:: Short problem ::
Copy out the concert rankings post below in full, word for word.

:: Selected extract ::
▬▬▬▬▬▬
Big Bad Concert Rankings: 213-201

Big Bad Concert Rankings: 213-201

Listening to good music when writing about bad music is a weird sensation. Currently I’m listening to a mixture of the artists I ranked very highly, and some that pop into the various YouTube, Spotify and Pandora feeds.

And all of them are very good in my mind, which was making this edition of bad concerts even harder to jot down. But I think I’ll make it through.

Organizing the concert rankings was a task and a half. Over 200 shows, with over 250 artists (not all mentioned) makes me really appreciate all of the time and energy it takes to attend or work these shows.

That said, some are real stinkers.

Select openers in [brackets].

213 - Fastball

Sometimes, after a long day or career, there’s only so much one man could take. Unfortunately for the crowd, that man was also in the band. And what he couldn’t take were the other members of the band. He didn’t leave the stage, but you could tell he wanted to. Fastball made one decent song 20 years ago and everyone in the building knew it.
▬▬▬▬▬▬
:: Records provided ::
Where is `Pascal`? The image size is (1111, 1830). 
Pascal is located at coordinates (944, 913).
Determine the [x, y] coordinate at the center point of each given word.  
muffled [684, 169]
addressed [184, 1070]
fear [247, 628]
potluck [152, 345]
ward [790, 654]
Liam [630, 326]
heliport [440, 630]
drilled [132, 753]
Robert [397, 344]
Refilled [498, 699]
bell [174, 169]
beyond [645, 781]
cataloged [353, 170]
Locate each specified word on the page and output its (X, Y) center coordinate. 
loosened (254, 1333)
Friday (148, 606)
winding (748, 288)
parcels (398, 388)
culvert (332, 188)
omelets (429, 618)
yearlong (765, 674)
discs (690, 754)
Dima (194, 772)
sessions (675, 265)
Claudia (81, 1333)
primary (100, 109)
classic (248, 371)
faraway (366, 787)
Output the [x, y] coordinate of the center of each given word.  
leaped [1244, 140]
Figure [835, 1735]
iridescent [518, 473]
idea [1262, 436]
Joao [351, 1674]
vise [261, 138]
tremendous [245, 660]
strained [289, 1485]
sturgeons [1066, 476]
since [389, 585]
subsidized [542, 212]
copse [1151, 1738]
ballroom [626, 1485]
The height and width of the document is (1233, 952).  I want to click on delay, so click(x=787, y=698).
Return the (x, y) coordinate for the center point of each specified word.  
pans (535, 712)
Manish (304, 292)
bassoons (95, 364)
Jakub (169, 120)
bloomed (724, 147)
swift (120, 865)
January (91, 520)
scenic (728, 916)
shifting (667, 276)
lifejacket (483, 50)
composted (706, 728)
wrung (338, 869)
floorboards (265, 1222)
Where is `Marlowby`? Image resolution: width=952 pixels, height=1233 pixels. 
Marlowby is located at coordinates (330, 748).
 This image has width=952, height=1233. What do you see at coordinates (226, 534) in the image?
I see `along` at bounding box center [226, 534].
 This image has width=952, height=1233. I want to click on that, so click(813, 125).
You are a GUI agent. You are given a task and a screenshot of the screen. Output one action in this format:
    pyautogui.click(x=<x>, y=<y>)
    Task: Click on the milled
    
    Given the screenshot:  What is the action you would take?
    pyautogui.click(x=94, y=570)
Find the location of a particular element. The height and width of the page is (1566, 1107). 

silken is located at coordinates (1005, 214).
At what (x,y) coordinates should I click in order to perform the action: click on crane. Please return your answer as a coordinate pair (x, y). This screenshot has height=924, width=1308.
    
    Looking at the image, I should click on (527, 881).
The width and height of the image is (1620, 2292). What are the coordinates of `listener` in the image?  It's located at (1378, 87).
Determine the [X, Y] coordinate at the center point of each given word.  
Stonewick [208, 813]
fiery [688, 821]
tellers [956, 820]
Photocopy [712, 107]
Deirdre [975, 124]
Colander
▬▬▬▬▬▬
:: Full output ::
Big Bad Concert Rankings: 213-201

Big Bad Concert Rankings: 213-201

Listening to good music when writing about bad music is a weird sensation. Currently I’m listening to a mixture of the artists I ranked very highly, and some that pop into the various YouTube, Spotify and Pandora feeds.

And all of them are very good in my mind, which was making this edition of bad concerts even harder to jot down. But I think I’ll make it through.

Organizing the concert rankings was a task and a half. Over 200 shows, with over 250 artists (not all mentioned) makes me really appreciate all of the time and energy it takes to attend or work these shows.

That said, some are real stinkers.

Select openers in [brackets].

213 - Fastball

Sometimes, after a long day or career, there’s only so much one man could take. Unfortunately for the crowd, that man was also in the band. And what he couldn’t take were the other members of the band. He didn’t leave the stage, but you could tell he wanted to. Fastball made one decent song 20 years ago and everyone in the building knew it.